> Brief:
Repeat only part of the entries. Start at the line that has "The width and height of the screenshot is (743, 1568)." and keep going through the last line, exactly as given.

Stored items
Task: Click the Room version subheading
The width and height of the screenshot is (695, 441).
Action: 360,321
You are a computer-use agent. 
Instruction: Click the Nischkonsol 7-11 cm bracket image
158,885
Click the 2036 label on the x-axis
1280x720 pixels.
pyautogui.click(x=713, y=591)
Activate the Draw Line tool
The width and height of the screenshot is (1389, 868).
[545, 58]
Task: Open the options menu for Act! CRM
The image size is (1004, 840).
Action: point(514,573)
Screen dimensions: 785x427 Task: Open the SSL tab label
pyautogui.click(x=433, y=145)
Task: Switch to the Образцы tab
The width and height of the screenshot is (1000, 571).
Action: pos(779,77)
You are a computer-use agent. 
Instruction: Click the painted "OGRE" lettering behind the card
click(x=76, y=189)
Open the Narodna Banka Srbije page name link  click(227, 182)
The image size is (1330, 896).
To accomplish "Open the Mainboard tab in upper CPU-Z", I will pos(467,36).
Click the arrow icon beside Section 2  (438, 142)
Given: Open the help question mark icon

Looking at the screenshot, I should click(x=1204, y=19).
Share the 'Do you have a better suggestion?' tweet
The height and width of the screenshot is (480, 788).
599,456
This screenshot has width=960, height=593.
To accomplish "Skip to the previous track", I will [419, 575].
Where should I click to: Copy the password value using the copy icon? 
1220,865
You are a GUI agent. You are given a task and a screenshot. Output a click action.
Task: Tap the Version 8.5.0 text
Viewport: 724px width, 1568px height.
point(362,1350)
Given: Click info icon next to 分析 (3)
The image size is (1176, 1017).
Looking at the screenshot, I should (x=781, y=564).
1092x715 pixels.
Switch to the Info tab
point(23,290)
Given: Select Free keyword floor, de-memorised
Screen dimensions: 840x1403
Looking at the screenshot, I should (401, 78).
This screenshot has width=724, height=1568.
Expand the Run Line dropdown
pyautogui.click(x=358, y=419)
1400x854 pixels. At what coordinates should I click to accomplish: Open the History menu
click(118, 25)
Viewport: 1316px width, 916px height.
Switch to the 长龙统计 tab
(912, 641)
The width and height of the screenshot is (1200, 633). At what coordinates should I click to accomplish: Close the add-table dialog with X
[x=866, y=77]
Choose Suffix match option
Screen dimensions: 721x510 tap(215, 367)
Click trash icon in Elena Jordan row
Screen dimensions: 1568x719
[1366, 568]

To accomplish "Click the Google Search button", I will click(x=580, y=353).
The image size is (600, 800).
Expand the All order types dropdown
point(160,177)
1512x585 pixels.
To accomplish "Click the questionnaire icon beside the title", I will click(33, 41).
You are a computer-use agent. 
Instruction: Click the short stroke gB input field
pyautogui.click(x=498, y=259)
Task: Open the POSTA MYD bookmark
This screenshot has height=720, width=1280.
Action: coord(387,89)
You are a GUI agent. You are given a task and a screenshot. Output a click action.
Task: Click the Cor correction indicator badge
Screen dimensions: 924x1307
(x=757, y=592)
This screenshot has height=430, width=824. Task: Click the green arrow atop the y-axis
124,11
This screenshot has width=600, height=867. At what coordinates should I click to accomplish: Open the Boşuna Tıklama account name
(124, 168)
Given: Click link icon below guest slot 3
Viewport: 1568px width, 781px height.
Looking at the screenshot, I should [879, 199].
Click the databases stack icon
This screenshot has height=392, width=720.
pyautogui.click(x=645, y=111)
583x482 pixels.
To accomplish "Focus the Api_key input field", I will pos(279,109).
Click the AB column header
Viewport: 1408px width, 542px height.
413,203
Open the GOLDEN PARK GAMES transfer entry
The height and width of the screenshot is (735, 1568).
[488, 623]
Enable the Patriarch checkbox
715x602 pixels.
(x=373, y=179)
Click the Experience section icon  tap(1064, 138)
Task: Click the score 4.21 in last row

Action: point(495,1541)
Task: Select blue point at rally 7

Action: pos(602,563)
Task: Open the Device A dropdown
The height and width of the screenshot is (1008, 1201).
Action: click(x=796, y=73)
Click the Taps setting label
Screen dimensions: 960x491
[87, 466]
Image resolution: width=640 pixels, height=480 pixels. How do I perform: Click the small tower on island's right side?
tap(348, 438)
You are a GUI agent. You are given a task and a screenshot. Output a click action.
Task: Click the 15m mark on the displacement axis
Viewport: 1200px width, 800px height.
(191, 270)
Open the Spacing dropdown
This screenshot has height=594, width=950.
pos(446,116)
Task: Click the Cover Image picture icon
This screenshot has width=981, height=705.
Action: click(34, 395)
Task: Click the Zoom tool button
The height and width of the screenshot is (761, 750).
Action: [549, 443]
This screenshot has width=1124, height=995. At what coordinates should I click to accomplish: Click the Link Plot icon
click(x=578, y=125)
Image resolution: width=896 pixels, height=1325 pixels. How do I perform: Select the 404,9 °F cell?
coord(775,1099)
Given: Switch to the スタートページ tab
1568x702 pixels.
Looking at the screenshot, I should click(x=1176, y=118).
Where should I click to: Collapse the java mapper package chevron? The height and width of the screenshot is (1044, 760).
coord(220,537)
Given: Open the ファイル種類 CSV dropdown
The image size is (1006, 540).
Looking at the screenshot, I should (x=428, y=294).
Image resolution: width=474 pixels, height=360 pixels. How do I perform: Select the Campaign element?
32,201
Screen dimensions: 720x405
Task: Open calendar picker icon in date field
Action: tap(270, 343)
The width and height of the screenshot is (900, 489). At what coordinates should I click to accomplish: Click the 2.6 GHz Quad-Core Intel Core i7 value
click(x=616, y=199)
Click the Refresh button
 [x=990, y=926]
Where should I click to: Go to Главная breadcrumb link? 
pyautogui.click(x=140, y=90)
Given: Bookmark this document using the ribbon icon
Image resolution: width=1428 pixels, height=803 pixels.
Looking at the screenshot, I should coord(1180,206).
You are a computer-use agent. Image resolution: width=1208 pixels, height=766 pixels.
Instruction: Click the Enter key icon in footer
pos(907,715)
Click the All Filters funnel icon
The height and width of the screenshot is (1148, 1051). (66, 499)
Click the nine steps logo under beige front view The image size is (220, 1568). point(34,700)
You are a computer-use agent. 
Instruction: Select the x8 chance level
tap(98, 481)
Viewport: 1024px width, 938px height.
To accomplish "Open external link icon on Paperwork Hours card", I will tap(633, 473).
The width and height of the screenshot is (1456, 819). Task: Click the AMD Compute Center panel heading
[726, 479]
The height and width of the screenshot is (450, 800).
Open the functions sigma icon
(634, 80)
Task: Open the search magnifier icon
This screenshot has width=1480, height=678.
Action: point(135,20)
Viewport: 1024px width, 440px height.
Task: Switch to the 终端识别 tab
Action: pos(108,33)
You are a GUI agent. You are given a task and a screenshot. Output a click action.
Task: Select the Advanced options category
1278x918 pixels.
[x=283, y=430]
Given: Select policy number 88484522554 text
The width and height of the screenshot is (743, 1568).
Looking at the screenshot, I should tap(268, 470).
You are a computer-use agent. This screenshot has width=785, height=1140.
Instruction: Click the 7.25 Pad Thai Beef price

> Response to this task:
The width and height of the screenshot is (743, 1568).
Looking at the screenshot, I should tap(268, 470).
You are a computer-use agent. This screenshot has width=785, height=1140.
Instruction: Click the 7.25 Pad Thai Beef price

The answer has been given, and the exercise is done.